Briefing
The research addresses the systemic problem of Maximal Extractable Value (MEV) creating an adversarial, prisoner’s dilemma-like environment that degrades system welfare. It introduces a foundational breakthrough ∞ a dynamic MEV extraction rate, which functions as an endogenous protocol parameter analogous to EIP-1559’s base fee. This mechanism actively manages the balance between compensating block producers and incentivizing users. The most important implication is the establishment of a formal, dynamic framework that shifts control over MEV’s negative externalities from unregulated market forces to a protocol-controlled, self-stabilizing economic model for transaction ordering.

Context
The prevailing challenge in blockchain architecture centers on managing the complex strategic interactions within the MEV supply chain, which involves searchers, builders, and validators operating under a three-stage game of incomplete information.
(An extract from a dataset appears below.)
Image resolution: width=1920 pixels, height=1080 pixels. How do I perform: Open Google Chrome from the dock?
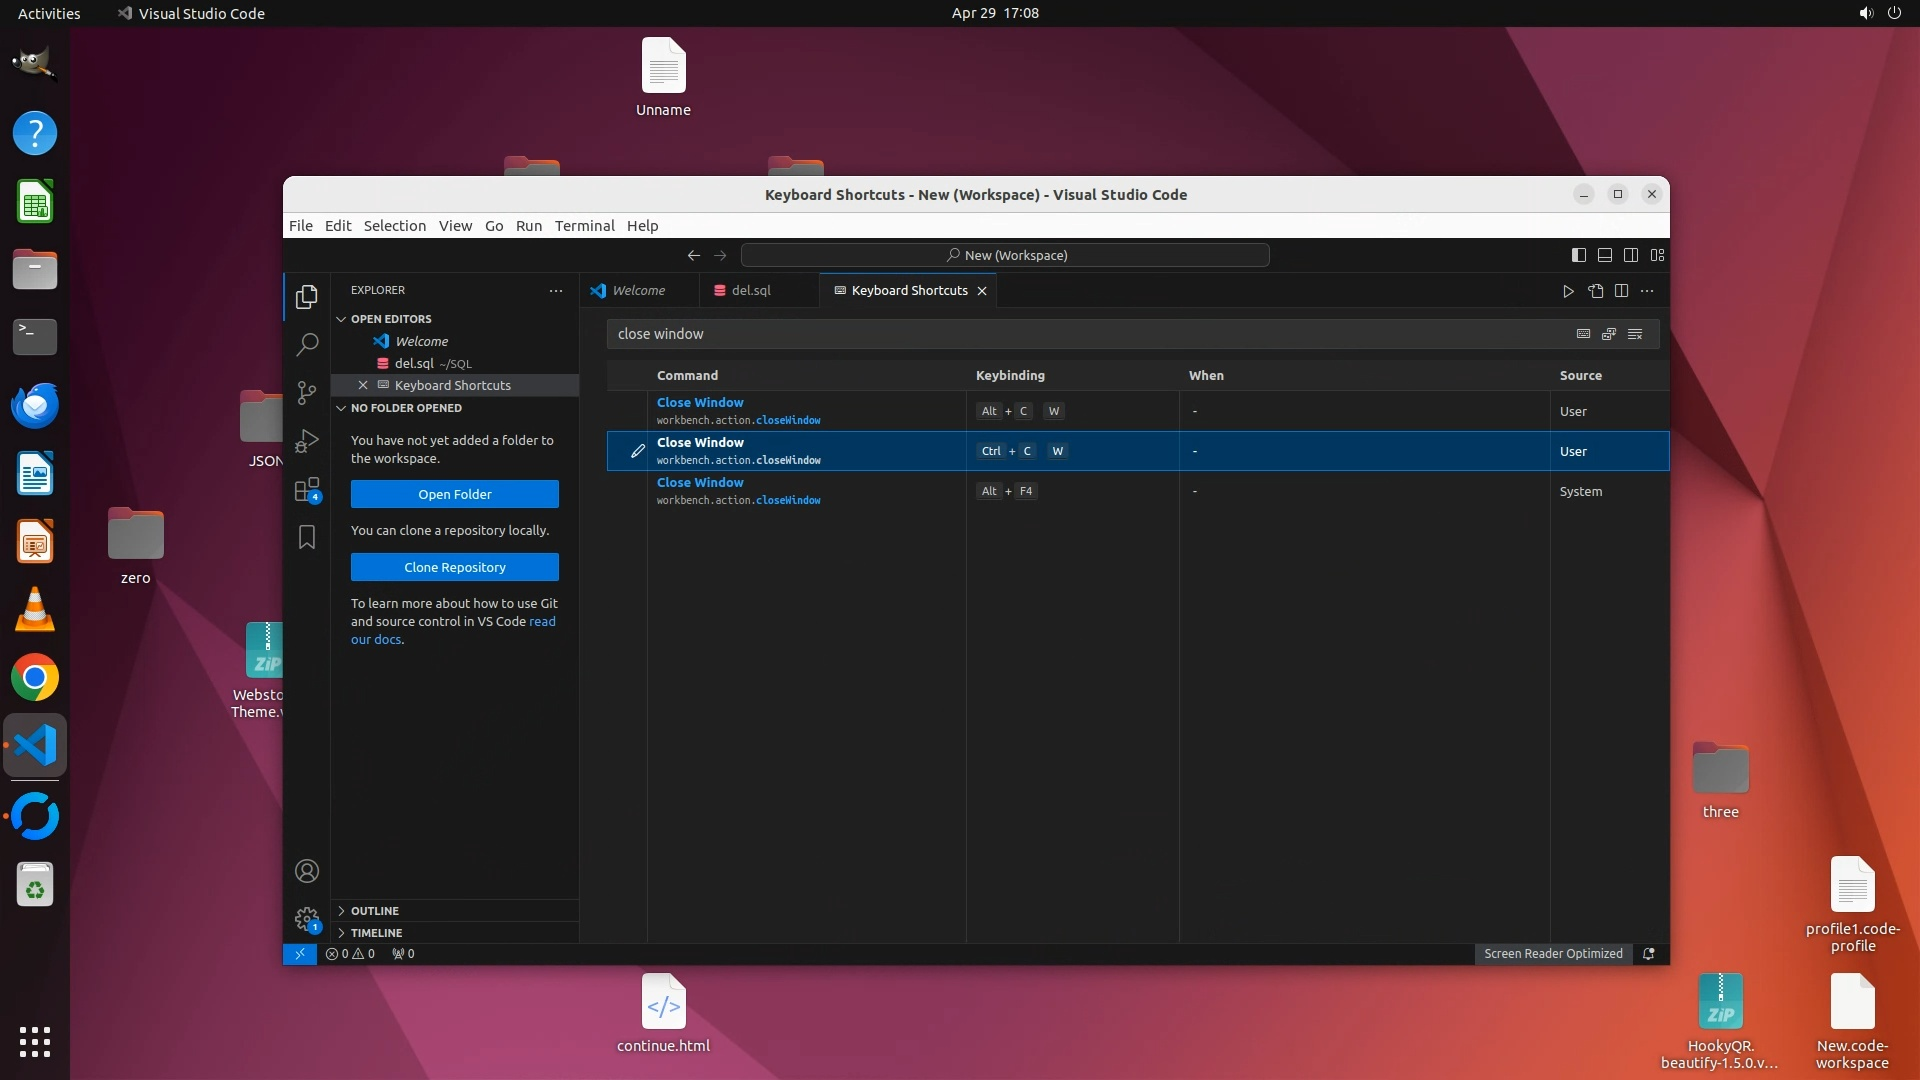pyautogui.click(x=35, y=679)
This adversarial environment, often characterized by Bertrand-style competition, drives rational actors toward aggressive extraction methods like sandwich attacks, fundamentally threatening the fairness and efficiency of decentralized transaction execution.

Analysis
The core mechanism models the MEV extraction rate as a dynamically adjusting parameter within the protocol’s design space. The system aims to stabilize this rate at a predetermined target value by algorithmically increasing or decreasing the portion of MEV that is effectively “burned” or redistributed to users versus the portion paid to the block producer. This dynamic adjustment creates a feedback loop that dampens the volatility of MEV extraction, guiding the competitive market toward a neighborhood of the target equilibrium and ensuring long-term system performance.

Parameters
- Theoretical Model Validation ∞ Theoretical models are validated against on-chain data from the Ethereum blockchain.
- Market Equilibrium Characterization ∞ Bertrand-style competition creates a prisoner’s dilemma-like outcome.
- System Performance Goal ∞ The dynamic mechanism ensures the system concentrates in a neighborhood of the target equilibrium.

Outlook
This dynamic mechanism opens new research avenues in endogenous protocol regulation, moving beyond static auction design to self-regulating economic systems. In the next three to five years, this theory could be implemented in Layer 1 or Layer 2 protocols to stabilize transaction fees, mitigate harmful frontrunning, and unlock a more predictable and equitable blockspace market, thereby improving the overall user experience and long-term network stability.

Verdict
The introduction of a dynamic MEV extraction rate fundamentally redefines Maximal Extractable Value as a mechanism design parameter subject to protocol-level economic control.